Each piece read less like a press release and more like a dispatch from a specific moment in technology history. That choice of angle - the human story over the product spec - defined the series and helped NVIDIA's audience understand what accelerated computing could mean outside the data center.
Alongside her role running industry marketing, Lahde served as a Forbes BrandVoice contributor for NVIDIA, authoring a profile series that placed AI researchers and practitioners into the broader public conversation. Her subjects ranged from NVIDIA's own applied research leaders to physicians at Johns Hopkins, finance teams at Capital One, and academics in Switzerland.
The range is the tell. A marketer operating purely in product mode would stick close to company announcements.
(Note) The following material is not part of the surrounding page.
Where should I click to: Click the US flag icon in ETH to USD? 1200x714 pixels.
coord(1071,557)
Lahde went to a hospital. She went to a wheat field in Kenya where AI was protecting wildlife. She profiled an autonomous robot harvesting strawberries - Agrobot - at a moment when agricultural automation was invisible in mainstream technology coverage.
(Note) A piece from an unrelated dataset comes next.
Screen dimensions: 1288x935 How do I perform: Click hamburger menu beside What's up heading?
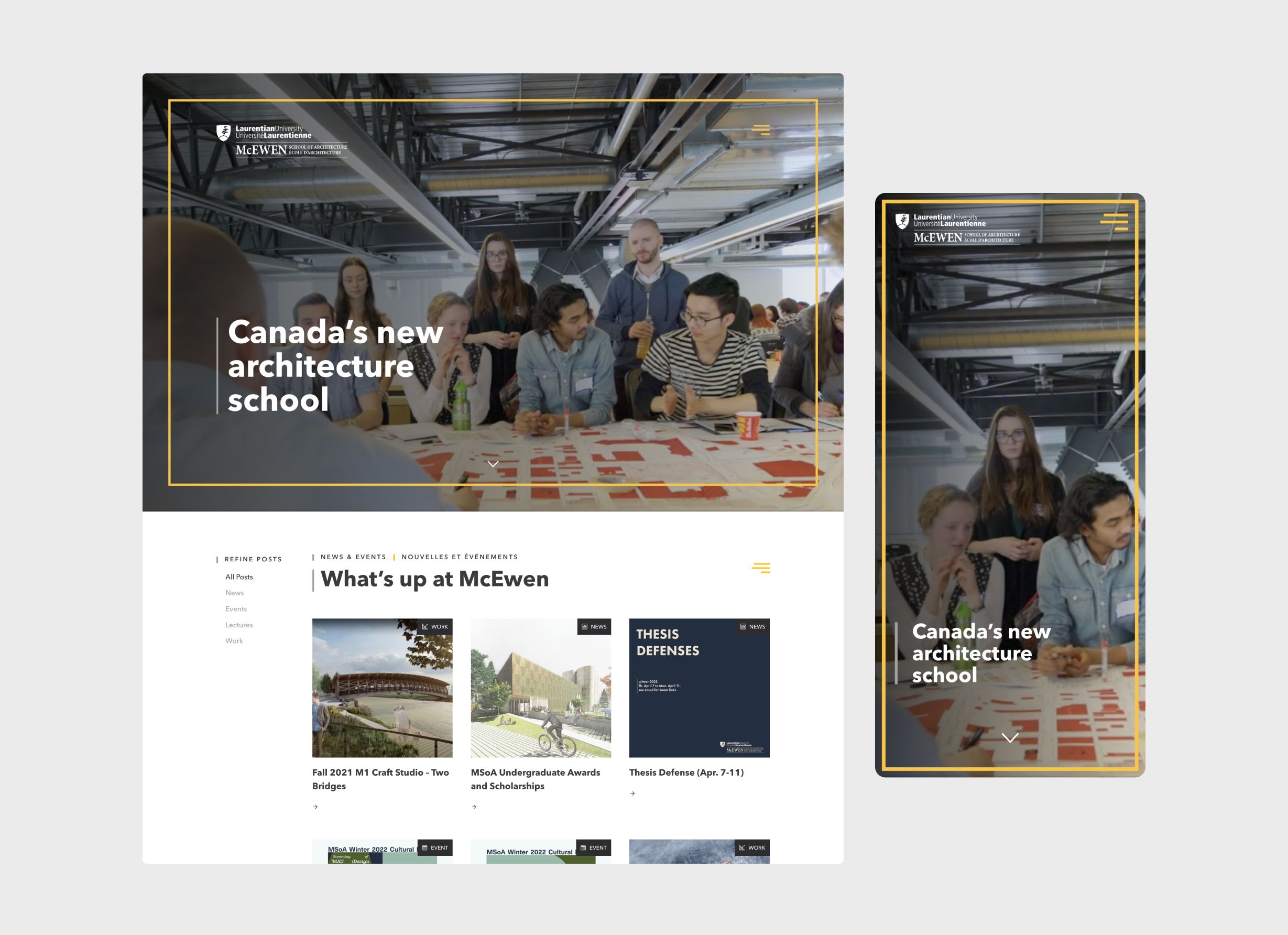(760, 568)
That editorial instinct - going where the story lives rather than where it is safe - is the through line in her work at NVIDIA, from the earliest blog posts through the Forbes series and into the Omniverse campaigns she now leads.
At GTC 2024 in San Jose, Lahde moderated the session titled "The Big Bang of Universal Scene Description (OpenUSD)" - a panel on the emerging standard for 3D internet infrastructure. OpenUSD, originally developed by Pixar, is now at the center of how NVIDIA's Omniverse platform connects industrial simulations, digital twins, and generative AI workflows.
Moderating that session was not a ceremonial role. It placed her at the intersection of two of NVIDIA's most active strategic narratives: the industrial metaverse and the 3D internet. As VP leading Omniverse campaign marketing, she had a direct stake in how that conversation unfolded in front of the GTC audience.
She also conducted a live interview at GTC 2024 with Dion Harris, Director of Accelerated Solutions at NVIDIA's Data Center division - another signal that her function extends beyond content production into editorial orchestration at NVIDIA's highest-profile event.
Long before Lisa Lahde was moderating panels about the industrial metaverse, she was writing about seed bead jewelry, minimalist design, and artisan makers on a blog called The Jewelry Hunter. The handle @JewelryHunter on X (formerly Twitter) dates to January 2009. Her bio at the time: "Indie fashion enthusiast; tech marketer."
The blog - thejewelryhunter.blogspot.com - ran from roughly 2009 to 2011, covering emerging jewelry designers on platforms like FarFetch before FarFetch had the brand recognition it does today. She wrote about repurposed materials, artisan craftsmanship, and the boutique ecommerce moment with the same specificity and genuine curiosity she would later bring to writing about AI for Forbes.
The two identities are not contradictions. They are the same editorial instinct applied to different subjects. The Jewelry Hunter found undiscovered makers before the market did. The NVIDIA VP found AI stories before the mainstream narrative caught up. In both cases, she spotted the signal early.